▶ _PROBLEMS AND TASKS_
A. Answer these questions from the passage about Hutchings, one per line:
(i) In how many bands is Hutchings called the centrifugal force?
(ii) How many tracks are on Afrikan Culture?
(iii) Which track has touches of Jon Hassell-like effects wizardry?
B. In one to three sentences, explain why the passage about Hutchings says Afrikan Culture brings a gentler vibe.
C. Please edit the passage about Hutchings, giving everything from "Hutchings is the" down to "cathartic in effect." with "high-voltage" changed to "electrifying".
── EXCERPT TO READ
Hutchings is the centrifugal force in three high-voltage bands: Sons of Kemet, The Comet Is Coming and the South African-centered Shabaka & the Ancestors . Each is shamanistic in spirit and cathartic in effect.

Now, as Shabaka, the name Hutchings has adopted for his solo projects, comes a gentler vibe. On Afrikan Culture, an eight-track digital-only EP lasting around twenty-five minutes, there is no tenor saxophone, and not much clarinet, and even less heat. Instead the centre of attention is a layered construct of Japanese shakuhachi (wooden end-blown flutes), an African kora (harp) and mbira (thumb piano), and bells (provenance unknown). There is little of the electronic sonic-manipulation of The Comet Is Coming, though there are touches of Jon Hassell-like effects wizardry on track six, "Explore Inner Space."
────
── STORED DATA
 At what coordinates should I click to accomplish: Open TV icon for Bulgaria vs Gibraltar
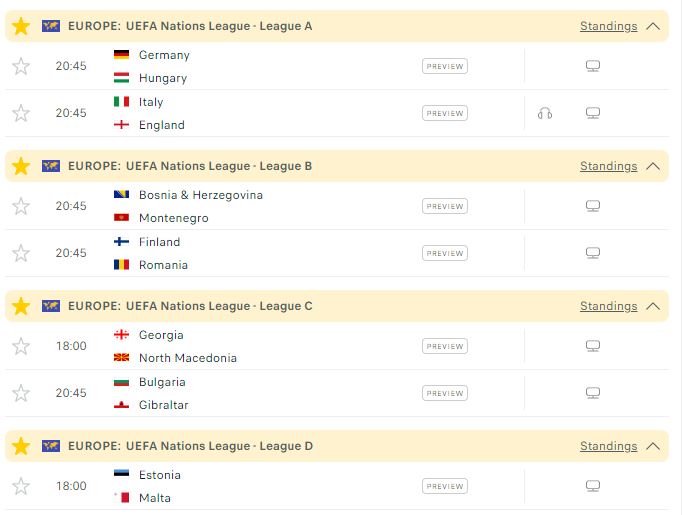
────
▶ _THE SOLUTIONS_
A.
(i) Three.
(ii) Eight.
(iii) Track six, "Explore Inner Space."

B. The EP has no tenor saxophone, not much clarinet, and even less heat. Its focus is instead a layered construct of Japanese shakuhachi, an African kora and mbira, and bells, with little of the electronic sonic-manipulation of The Comet Is Coming.

C.
Hutchings is the centrifugal force in three electrifying bands: Sons of Kemet, The Comet Is Coming and the South African-centered Shabaka & the Ancestors . Each is shamanistic in spirit and cathartic in effect.